TASK ITEM:
Reproduce word for word every line of the entries below, from the line containing "Instruction: Click the Prisma" through the final line, and nothing else.

RECORDS PROVIDED START

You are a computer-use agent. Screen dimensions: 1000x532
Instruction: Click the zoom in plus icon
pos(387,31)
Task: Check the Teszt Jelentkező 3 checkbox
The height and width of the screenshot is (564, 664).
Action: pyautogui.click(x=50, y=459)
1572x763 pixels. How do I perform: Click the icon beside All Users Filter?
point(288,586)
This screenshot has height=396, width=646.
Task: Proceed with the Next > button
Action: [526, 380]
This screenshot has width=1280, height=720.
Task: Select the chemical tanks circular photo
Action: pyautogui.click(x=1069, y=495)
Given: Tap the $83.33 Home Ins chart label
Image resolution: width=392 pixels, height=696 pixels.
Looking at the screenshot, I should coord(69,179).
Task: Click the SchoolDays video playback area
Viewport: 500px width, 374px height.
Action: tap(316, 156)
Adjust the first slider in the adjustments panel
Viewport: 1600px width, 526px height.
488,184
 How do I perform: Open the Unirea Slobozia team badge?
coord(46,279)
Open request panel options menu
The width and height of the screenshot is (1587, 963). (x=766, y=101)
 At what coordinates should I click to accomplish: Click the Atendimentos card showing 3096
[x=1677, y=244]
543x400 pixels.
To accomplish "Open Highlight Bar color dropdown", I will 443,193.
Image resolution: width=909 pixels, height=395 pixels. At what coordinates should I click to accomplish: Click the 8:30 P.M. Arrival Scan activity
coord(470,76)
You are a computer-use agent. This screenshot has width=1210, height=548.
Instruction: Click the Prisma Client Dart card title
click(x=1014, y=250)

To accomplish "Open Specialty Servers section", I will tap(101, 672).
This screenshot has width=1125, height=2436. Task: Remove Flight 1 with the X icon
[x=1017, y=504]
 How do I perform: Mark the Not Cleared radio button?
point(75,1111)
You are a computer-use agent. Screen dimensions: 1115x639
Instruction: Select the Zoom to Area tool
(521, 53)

RECORDS PROVIDED END

SOLUTION TO THE PROBLEM:
Instruction: Click the Prisma Client Dart card title
click(x=1014, y=250)

To accomplish "Open Specialty Servers section", I will tap(101, 672).
This screenshot has width=1125, height=2436. Task: Remove Flight 1 with the X icon
[x=1017, y=504]
 How do I perform: Mark the Not Cleared radio button?
point(75,1111)
You are a computer-use agent. Screen dimensions: 1115x639
Instruction: Select the Zoom to Area tool
(521, 53)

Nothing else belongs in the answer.